Start of Data section

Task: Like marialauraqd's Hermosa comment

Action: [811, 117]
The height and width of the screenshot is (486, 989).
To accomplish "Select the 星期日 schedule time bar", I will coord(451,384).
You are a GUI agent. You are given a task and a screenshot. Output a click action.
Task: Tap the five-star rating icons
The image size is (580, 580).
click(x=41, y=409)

End of Data section
Start of Data section

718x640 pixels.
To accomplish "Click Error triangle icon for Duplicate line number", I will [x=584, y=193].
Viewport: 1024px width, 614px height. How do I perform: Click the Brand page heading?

End of Data section

An answer is complete only when it holds every line above containing the string "will".

● **Solution for this problem**
To accomplish "Select the 星期日 schedule time bar", I will coord(451,384).
To accomplish "Click Error triangle icon for Duplicate line number", I will [x=584, y=193].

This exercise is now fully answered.